= EXERCISE DETAILS =
Each line of the listing where "screenshot" appears should be reported.

= DATA SUPPLIED =
-.-.-
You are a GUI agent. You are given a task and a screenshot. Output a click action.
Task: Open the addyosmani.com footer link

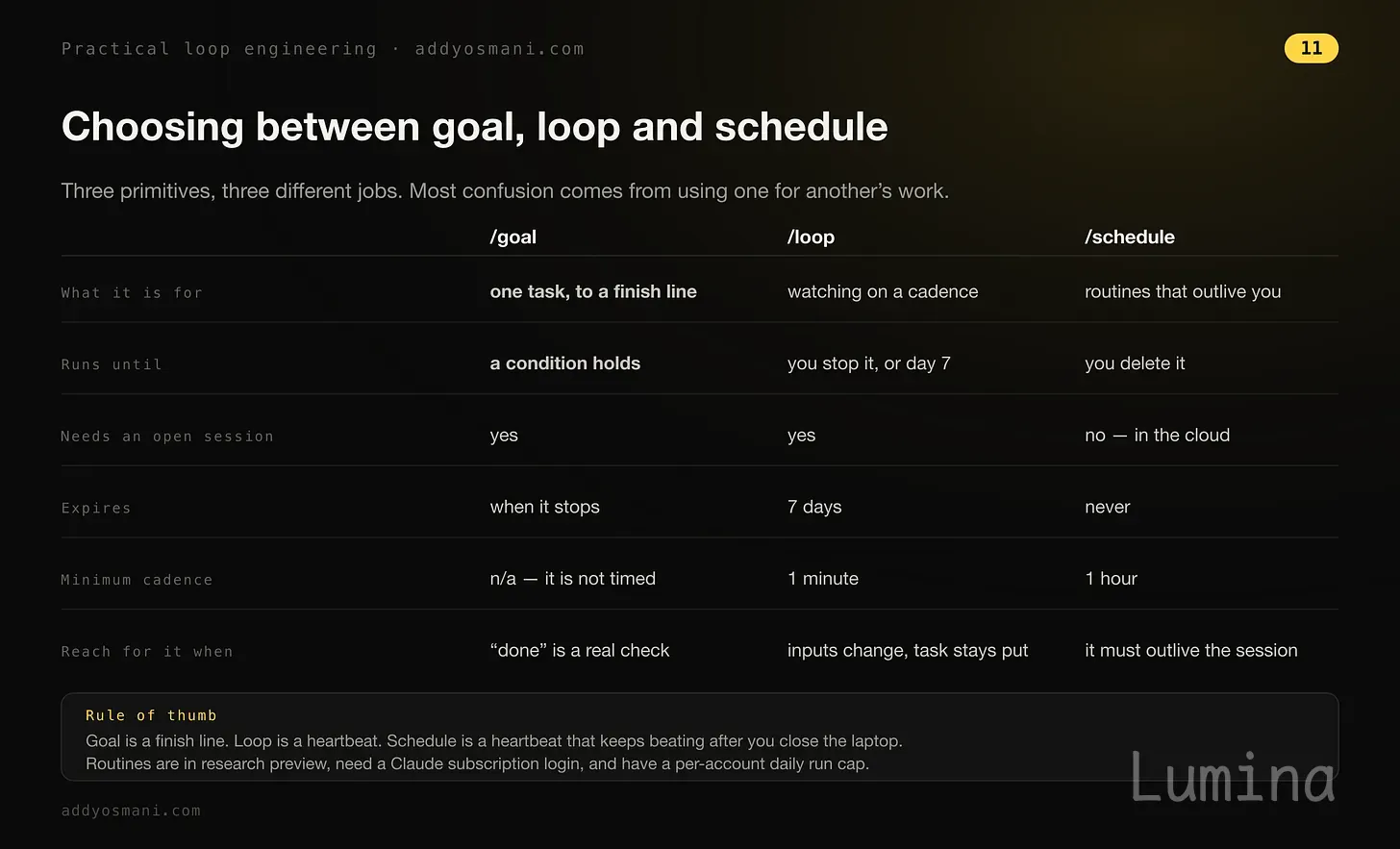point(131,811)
-.-.-
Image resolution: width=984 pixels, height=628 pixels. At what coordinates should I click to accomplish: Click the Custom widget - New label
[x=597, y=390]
-.-.-
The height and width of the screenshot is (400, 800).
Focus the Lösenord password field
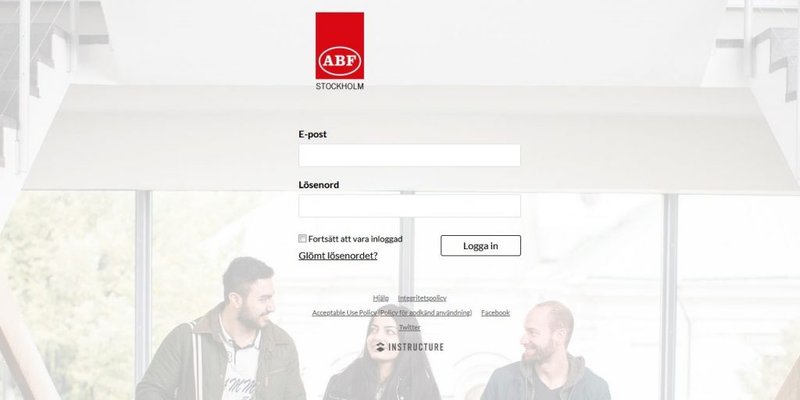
-.-.-
= SOLUTION =
You are a GUI agent. You are given a task and a screenshot. Output a click action.
The height and width of the screenshot is (400, 800).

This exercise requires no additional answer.